There's reason to think that both Aaron Rodgers and the Green Bay Packers have some leverage in their ongoing stalemate. As Colin Cowherd laid out earlier, Rodgers can sit back and let the Packers enjoy the Jordan Love experience, betting that the second-year player hasn't taken a giant leap forward since being relegated to the third string last year.

Ultimately, the Packers want Rodgers, the reigning league MVP, back under center. If he goes through with skipping the offseason and missing the season, the team doesn't have much incentive to deal him this offseason.

A deal before the 2021 NFL Draft, when they could have fielded offers for a top five pick and more, might've made some sense. Now, any centerpiece draft picks won't come until 2022, and the team will want to know how early those picks will be, and what the 2022 NFL Draft will look like first. If Rodgers sits out the team will also free up a ton of salary cap room. They might be able to rebuild on the fly if they call Rodgers' bluff and he goes through with sitting out.

"If they call his bluff and he shows up for 2021, problem solved (at least until 2022).
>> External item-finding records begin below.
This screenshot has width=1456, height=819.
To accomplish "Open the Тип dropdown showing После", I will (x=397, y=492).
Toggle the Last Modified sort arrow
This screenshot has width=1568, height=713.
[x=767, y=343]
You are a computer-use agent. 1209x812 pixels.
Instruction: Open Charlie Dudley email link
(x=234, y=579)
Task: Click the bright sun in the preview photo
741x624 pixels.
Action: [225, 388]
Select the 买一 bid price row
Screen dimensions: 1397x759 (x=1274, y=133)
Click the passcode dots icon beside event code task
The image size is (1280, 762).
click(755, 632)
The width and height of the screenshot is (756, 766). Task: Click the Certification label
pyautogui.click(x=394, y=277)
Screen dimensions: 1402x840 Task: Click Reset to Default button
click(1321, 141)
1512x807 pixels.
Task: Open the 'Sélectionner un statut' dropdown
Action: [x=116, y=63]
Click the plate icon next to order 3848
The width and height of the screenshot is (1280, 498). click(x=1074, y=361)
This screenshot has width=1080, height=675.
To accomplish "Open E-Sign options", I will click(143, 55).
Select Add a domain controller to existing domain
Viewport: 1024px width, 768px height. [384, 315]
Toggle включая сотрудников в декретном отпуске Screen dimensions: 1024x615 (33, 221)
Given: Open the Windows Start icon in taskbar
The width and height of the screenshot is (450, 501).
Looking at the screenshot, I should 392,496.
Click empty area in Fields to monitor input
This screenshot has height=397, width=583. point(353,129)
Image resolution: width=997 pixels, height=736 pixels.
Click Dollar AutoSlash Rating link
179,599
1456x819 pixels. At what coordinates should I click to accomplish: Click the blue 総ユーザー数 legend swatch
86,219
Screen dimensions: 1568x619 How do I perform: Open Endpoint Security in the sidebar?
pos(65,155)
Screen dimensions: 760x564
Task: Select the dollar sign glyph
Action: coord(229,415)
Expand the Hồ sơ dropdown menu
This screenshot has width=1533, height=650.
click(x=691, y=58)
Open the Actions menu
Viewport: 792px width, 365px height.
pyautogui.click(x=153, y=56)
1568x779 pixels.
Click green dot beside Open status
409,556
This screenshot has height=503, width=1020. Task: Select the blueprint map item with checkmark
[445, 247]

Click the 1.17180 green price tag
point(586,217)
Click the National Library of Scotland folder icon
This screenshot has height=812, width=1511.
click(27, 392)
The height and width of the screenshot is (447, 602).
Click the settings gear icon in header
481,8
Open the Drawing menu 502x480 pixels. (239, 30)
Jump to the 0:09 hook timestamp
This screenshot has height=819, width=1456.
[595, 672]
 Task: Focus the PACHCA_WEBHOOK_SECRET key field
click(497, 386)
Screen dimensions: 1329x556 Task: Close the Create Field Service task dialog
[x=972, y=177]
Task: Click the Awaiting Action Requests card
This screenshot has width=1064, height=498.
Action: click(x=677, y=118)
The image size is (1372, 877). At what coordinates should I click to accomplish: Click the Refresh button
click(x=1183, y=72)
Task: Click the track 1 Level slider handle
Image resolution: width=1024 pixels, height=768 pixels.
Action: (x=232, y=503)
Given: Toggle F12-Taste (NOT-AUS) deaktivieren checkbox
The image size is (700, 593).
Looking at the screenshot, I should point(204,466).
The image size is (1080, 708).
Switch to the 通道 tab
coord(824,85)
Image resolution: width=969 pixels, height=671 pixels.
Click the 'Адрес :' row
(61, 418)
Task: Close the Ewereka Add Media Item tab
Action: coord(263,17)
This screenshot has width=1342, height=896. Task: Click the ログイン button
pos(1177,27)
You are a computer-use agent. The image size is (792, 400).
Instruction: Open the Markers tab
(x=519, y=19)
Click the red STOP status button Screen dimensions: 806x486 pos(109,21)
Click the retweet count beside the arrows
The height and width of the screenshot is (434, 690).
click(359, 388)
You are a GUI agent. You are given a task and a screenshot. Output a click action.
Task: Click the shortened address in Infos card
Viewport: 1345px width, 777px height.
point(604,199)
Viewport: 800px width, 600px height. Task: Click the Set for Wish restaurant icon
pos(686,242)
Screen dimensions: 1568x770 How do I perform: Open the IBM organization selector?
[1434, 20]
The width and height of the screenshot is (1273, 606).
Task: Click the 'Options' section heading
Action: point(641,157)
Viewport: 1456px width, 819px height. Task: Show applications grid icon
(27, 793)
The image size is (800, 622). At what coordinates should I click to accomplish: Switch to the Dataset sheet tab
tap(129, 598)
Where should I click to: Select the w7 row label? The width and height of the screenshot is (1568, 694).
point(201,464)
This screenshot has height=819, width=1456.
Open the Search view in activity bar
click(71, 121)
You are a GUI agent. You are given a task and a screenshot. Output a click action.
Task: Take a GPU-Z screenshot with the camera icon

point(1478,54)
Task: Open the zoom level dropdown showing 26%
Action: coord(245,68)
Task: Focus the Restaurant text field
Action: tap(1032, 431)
If they call his bluff and he’s not bluffing, he’ll skip the full season — and the Packers would gain up to $35 million in cash and cap space," ProFootballTalk's Mike Florio writes. There are more huge reasons to push out any deal: the market for Rodgers will be bigger in 2022, ahead of the NFL Draft, than it is right now, when there are only a few teams that may be in a position to scramble to put together a package to land him.

The downside, as Florio points out, is that the team won't get help for 2021, though that may not really be a huge deal. The team probably won't be super competitive with Jordan Love under center, and if they are, they probably won the stalemate here. Getting a high draft pick, and then either having Rodgers back or dealing him for even more draft capital, and enough cap space to add a few major players, is not a bad consolation prize.

Given that: (1) they’ll quite possibly get more picks if they wait; (2) Rodgers quite possibly will show up and play; and (3) they’ll realize up to $35 million in cash and cap savings if he doesn’t show up, this one is a no-brainer: The Packers should refuse to trade Rodgers until March 2022 at the earliest, and they should let him choose to play in 2021 or to give up a year of football and up to $35 million.

Ultimately, the Green Bay Packers and their fans want Aaron Rodgers back in uniform this fall for another run at the Super Bowl, but there is a path for the team to get a decent outcome here even if he has played his last snap in green and gold.